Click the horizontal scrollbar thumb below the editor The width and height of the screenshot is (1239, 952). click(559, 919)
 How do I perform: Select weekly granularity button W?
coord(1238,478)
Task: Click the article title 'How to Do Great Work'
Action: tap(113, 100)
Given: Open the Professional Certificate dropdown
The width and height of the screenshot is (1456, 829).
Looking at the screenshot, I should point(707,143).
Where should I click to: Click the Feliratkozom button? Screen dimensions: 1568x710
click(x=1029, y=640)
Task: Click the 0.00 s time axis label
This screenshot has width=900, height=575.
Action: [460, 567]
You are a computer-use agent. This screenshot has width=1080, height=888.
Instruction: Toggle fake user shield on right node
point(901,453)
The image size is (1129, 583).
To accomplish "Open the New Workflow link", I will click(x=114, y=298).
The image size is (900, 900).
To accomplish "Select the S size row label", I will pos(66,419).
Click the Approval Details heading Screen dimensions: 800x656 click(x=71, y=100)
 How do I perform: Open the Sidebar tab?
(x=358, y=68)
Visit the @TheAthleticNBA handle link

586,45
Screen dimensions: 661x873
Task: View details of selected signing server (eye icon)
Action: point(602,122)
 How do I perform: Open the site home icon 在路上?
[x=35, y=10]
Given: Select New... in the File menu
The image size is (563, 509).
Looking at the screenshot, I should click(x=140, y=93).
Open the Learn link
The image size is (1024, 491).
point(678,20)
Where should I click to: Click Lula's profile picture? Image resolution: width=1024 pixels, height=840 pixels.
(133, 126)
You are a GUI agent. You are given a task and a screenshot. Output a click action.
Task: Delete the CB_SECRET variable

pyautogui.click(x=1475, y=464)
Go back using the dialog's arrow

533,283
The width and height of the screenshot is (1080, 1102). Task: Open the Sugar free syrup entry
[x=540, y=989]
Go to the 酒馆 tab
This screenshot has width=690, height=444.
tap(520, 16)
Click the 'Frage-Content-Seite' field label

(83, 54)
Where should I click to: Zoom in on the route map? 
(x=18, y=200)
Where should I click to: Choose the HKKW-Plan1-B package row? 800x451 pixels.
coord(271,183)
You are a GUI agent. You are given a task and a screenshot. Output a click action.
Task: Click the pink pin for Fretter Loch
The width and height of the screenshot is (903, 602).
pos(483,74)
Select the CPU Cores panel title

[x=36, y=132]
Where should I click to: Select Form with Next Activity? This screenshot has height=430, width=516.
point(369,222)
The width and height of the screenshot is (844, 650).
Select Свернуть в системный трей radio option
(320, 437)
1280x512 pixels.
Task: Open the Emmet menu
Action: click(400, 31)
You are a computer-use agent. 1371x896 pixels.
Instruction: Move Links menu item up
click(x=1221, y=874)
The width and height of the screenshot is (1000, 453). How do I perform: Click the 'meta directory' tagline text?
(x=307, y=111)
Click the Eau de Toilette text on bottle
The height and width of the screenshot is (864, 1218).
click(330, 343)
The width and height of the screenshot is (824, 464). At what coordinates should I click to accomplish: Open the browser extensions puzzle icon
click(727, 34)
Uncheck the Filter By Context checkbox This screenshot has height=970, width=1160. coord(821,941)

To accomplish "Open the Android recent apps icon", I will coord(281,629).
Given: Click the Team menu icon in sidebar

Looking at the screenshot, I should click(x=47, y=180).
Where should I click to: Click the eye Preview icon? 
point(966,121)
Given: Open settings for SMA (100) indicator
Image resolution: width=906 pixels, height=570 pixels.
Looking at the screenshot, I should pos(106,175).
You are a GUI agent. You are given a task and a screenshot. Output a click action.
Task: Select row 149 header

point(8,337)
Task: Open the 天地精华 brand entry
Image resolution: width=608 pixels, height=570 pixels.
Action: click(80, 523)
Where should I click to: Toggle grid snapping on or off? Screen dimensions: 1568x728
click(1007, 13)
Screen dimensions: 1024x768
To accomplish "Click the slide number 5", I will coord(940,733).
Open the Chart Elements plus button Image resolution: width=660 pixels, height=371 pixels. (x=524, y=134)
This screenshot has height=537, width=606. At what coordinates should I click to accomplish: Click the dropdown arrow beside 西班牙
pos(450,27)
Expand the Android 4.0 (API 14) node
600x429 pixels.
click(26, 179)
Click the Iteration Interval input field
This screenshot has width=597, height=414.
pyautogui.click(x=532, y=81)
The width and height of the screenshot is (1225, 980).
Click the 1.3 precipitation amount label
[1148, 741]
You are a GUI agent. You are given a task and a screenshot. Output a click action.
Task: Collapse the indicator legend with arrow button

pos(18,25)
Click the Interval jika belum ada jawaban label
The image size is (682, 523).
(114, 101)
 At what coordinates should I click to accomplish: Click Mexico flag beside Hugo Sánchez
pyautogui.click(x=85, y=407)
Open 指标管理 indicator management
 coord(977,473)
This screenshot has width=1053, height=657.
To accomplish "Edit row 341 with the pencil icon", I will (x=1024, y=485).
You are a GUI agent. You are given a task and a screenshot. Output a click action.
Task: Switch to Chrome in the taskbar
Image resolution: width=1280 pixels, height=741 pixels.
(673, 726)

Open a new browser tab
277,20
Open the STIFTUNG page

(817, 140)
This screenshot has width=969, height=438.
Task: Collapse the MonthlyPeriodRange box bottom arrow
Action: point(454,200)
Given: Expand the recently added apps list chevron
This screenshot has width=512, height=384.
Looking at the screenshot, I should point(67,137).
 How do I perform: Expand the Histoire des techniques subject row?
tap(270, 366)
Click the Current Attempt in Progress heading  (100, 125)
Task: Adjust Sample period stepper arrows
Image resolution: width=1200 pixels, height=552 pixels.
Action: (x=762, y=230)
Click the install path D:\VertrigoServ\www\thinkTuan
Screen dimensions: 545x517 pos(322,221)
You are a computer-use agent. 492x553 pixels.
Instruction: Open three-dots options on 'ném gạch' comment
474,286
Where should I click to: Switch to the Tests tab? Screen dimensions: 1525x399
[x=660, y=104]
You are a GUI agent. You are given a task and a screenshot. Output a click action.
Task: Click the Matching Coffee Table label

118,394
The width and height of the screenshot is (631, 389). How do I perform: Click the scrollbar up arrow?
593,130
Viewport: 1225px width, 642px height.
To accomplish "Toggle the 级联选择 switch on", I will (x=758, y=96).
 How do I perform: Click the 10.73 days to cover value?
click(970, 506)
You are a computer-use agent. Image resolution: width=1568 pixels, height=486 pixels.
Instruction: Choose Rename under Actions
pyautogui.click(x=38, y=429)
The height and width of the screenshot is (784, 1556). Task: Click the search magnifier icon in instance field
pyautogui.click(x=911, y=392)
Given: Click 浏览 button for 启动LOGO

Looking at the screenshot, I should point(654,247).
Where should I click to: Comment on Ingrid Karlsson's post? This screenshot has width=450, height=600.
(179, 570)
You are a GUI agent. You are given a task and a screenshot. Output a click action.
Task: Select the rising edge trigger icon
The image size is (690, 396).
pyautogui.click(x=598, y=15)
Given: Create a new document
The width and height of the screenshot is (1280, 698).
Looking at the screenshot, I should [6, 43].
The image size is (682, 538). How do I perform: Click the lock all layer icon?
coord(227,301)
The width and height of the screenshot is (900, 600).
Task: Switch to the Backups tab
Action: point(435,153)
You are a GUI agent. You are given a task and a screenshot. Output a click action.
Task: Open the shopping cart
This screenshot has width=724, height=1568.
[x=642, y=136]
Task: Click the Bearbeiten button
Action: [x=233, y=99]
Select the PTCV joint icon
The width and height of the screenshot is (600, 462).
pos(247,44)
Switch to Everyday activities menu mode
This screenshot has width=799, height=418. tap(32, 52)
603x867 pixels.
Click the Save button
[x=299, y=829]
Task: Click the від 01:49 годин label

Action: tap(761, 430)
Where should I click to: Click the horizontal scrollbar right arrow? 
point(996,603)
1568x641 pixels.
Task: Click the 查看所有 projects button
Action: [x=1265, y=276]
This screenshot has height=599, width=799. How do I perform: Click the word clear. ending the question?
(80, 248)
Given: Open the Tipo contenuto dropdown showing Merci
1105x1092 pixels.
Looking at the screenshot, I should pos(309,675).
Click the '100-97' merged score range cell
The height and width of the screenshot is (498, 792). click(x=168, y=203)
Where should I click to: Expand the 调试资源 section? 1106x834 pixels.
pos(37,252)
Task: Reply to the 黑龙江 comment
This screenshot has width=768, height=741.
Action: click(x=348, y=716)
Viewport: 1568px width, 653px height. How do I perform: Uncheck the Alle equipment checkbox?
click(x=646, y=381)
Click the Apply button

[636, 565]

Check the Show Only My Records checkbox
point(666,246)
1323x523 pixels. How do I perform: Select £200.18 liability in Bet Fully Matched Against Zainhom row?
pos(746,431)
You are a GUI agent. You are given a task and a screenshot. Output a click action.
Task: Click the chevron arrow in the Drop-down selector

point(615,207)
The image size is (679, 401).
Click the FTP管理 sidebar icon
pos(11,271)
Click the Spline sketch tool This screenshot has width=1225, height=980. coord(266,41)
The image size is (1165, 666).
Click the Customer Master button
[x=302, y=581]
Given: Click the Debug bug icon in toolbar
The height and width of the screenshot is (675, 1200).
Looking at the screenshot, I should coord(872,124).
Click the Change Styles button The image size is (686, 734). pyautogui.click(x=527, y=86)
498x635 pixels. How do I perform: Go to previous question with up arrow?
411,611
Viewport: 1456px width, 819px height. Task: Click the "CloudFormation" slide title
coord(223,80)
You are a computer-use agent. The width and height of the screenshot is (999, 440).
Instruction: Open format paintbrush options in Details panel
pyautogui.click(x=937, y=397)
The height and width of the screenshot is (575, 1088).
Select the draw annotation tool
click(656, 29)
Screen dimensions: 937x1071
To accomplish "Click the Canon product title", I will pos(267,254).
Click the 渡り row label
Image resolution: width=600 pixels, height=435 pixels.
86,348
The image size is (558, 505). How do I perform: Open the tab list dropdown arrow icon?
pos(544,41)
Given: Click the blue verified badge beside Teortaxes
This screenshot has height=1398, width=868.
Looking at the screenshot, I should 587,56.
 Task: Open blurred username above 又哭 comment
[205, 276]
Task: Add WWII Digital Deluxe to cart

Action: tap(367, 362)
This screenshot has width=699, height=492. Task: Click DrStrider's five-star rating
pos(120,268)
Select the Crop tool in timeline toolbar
........
* [Your goal] Your reply is to repeat, unchanged, the lines above running from the one with "Image resolution: width=1280" up to and including the one with "Task: Adjust Sample period stepper arrows".

* [Answer for this exercise]
Image resolution: width=1280 pixels, height=741 pixels.
(673, 726)

Open a new browser tab
277,20
Open the STIFTUNG page

(817, 140)
This screenshot has width=969, height=438.
Task: Collapse the MonthlyPeriodRange box bottom arrow
Action: point(454,200)
Given: Expand the recently added apps list chevron
This screenshot has width=512, height=384.
Looking at the screenshot, I should point(67,137).
 How do I perform: Expand the Histoire des techniques subject row?
tap(270, 366)
Click the Current Attempt in Progress heading  (100, 125)
Task: Adjust Sample period stepper arrows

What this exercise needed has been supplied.